Early on, Ter Heide said, the team looked at one of the original levels of the original Killzone that featured the dichotomy of a beautiful blossoming tree and brutish Helghast enemies. The team prototyped some ideas based off that and liked what they saw.
To deliver the experience they wanted, the team tore apart a modified in-house engine they used to create Killzone 3, Hulst said.
"For all intents and purposes the engine is brand-new," he said. "It's our PlayStation 4 Killzone engine. Some large components, like pretty much all the animations, everything that's got to do with lighting, reflection, all of that has been ripped out completely [from the Killzone 3 engine] and replaced. It's been a real deep investment for us. This is all new stuff."
The end result is a game powered by the sort of storytelling that wouldn't be possible on current consoles, a game that was created using technology that didn't exist before.

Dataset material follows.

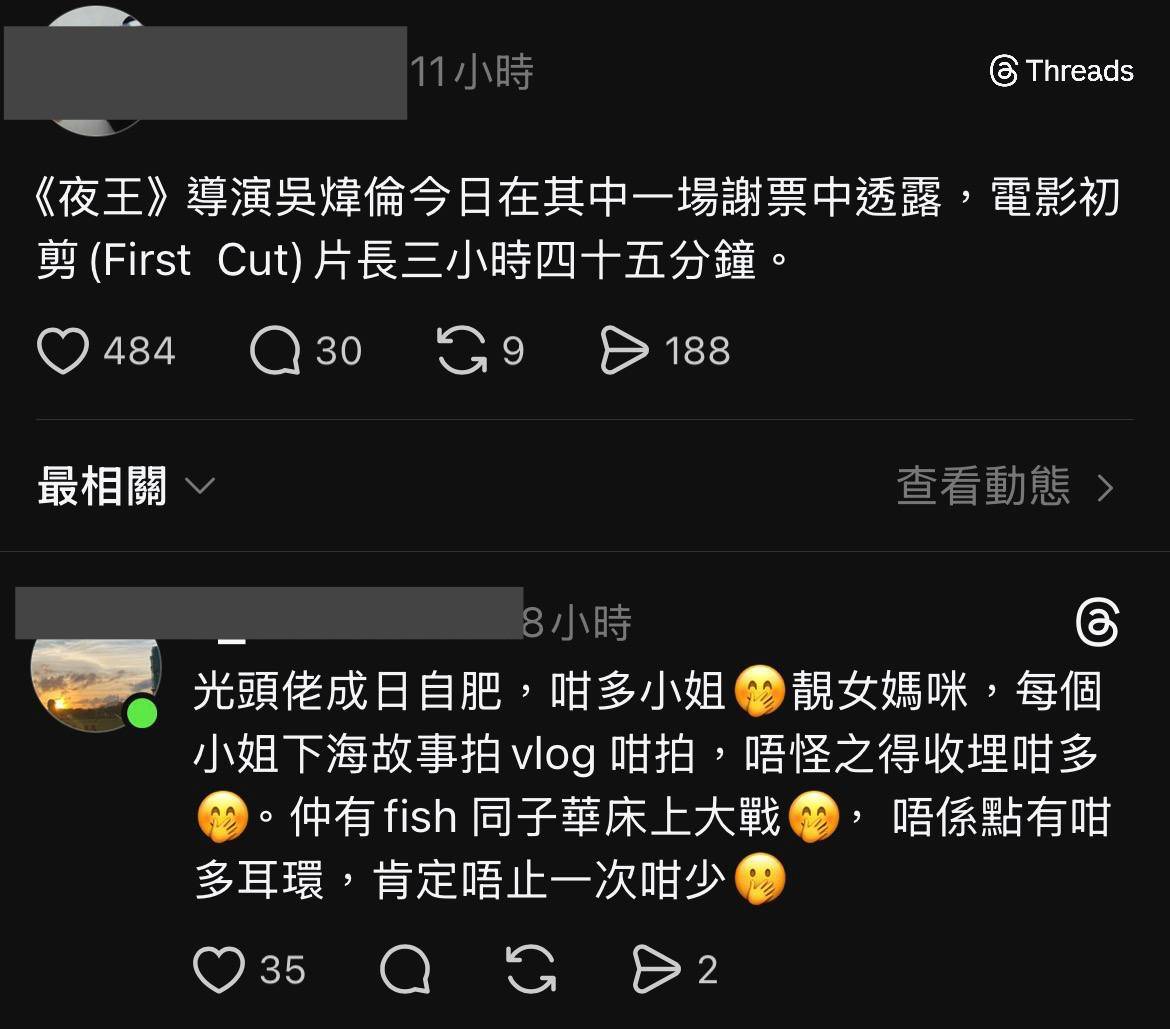Open comments on the main post
The width and height of the screenshot is (1170, 1029).
(x=275, y=351)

"What we are trying to do with this game is create a vibrant world, something that feels very alive where your existence is acknowledged, so people look at you, people respond to your actions, all of that," he said. "And that takes a lot of different elements. It's not just the quality of the facial animations, not just the effects, not just the lighting. It's not the photo realism. It's not the environment. It's all of these different things that need to work together to create a coherent kind of experience where you believe that, 'Yes, I am in this world because it all makes sense.' Nothing falls out of place and jerks you out of that experience."

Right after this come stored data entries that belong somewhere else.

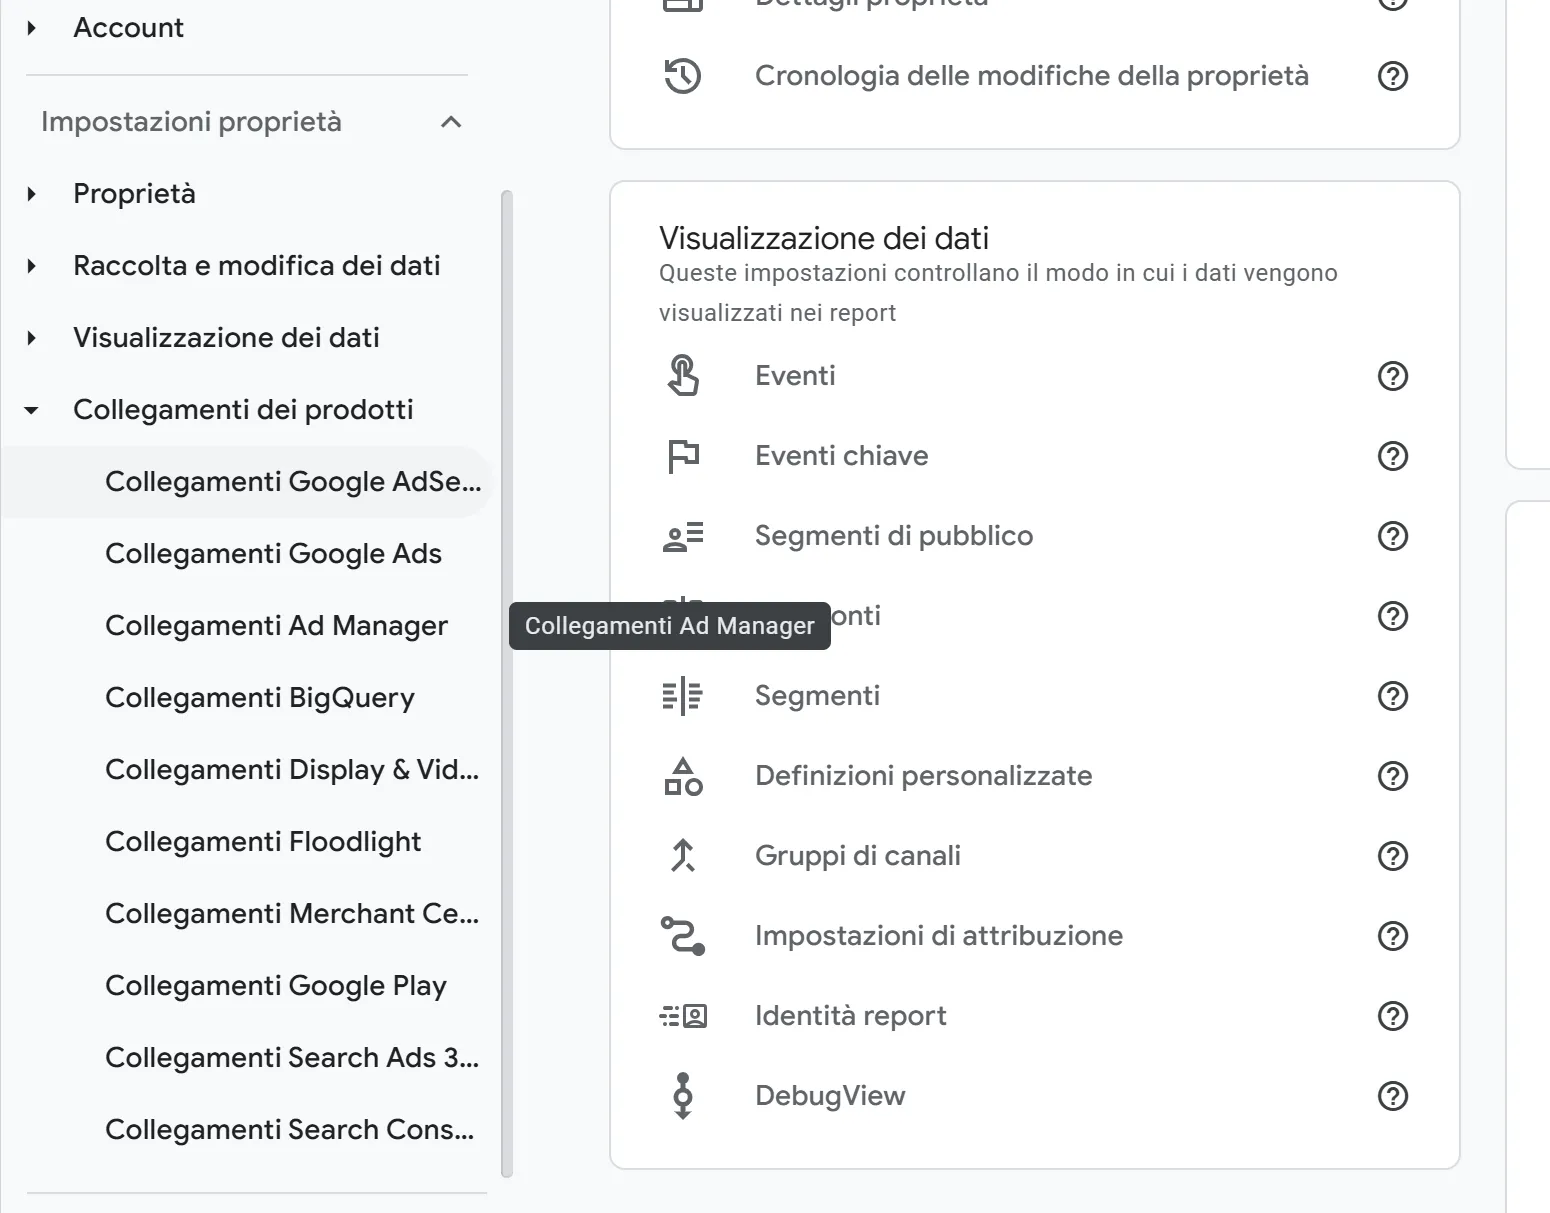Click the Gruppi di canali merge icon
This screenshot has width=1550, height=1213.
[683, 856]
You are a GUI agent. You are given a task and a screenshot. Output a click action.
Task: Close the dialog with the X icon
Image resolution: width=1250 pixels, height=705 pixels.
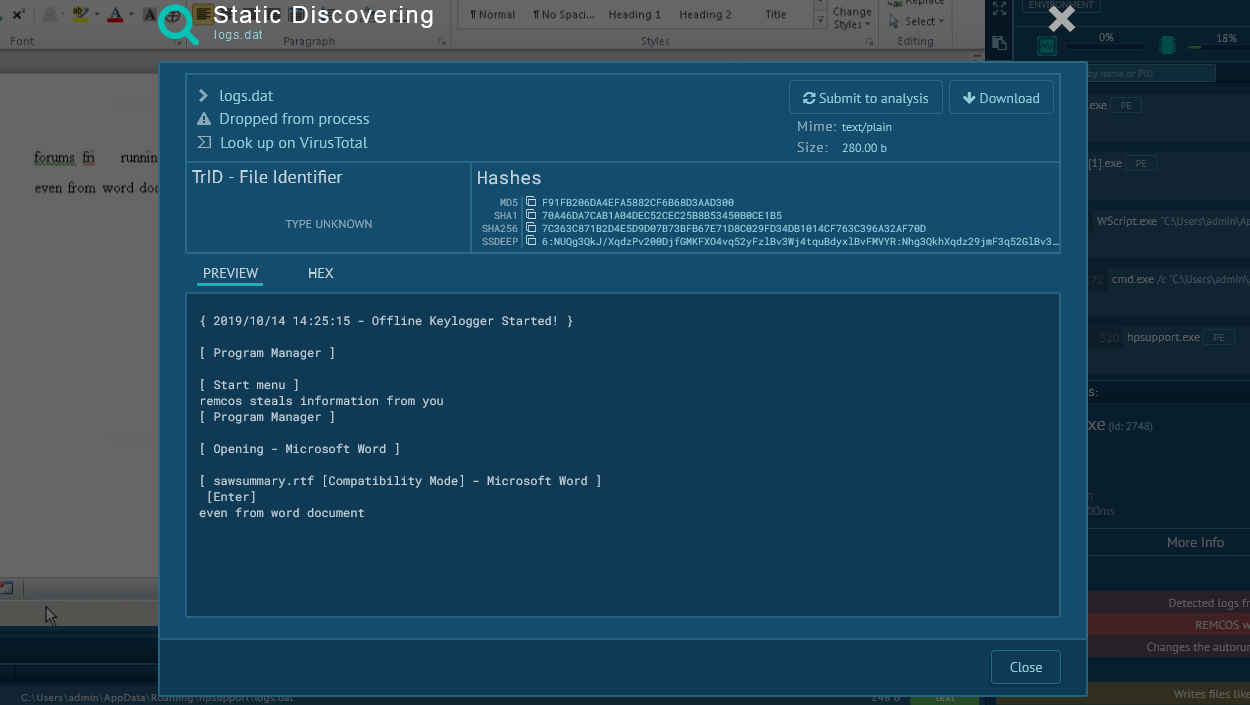[1061, 19]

All of these smaller elements combine to allow game developers tell better, more engaging, more dramatic stories, Ter Heide said.
While the visual fidelity of Killzone: Shadow Fall most immediately stood out when the game was demoed on stage, that's not what sets the experience apart, Ter Heide says. Nor is that what sets the PlayStation 4 apart from its predecessor.
The key is that when working to create an experience for the PS4, developers will no longer have to decide what they want to focus on. Where once, Ter Heide said, developers had to choose if they wanted to focus on creating a living city, or pushing the animations or something else, now they can do all of that at once.
"So rather than just focus on, we have X amount of characters on screen, now we can do X amount of characters, plus we can have really good lighting models, plus we can have all of this," he said. "And I think it's all these pluses that add up to this big leap with what we're able to do now. The key is in a combination of things not in one single feature."
The way Guerrilla plans to use that is to produce not just a more immersive experience, but a more complex one. And it's that complexity, more than anything else, that Ter Heide believes will help cement the bond players feel with the games they play and the characters that inhabit them.
Making a person care about a game, he says, is as simple as giving them control of the stories they tell within it.
"It's not necessarily about the story that we're telling, but it's your story," he said. "How did you play the game? It's interactive entertainment, so we can give you one play-through of the game, but that shouldn't be representative of everybody's experience. It should be different for everybody, and they should be able to tell their own story, to say, 'This is what I did in this game.' I think those are the moments that, if people are actually going to say those types of things about our game, I think we did a really good job with."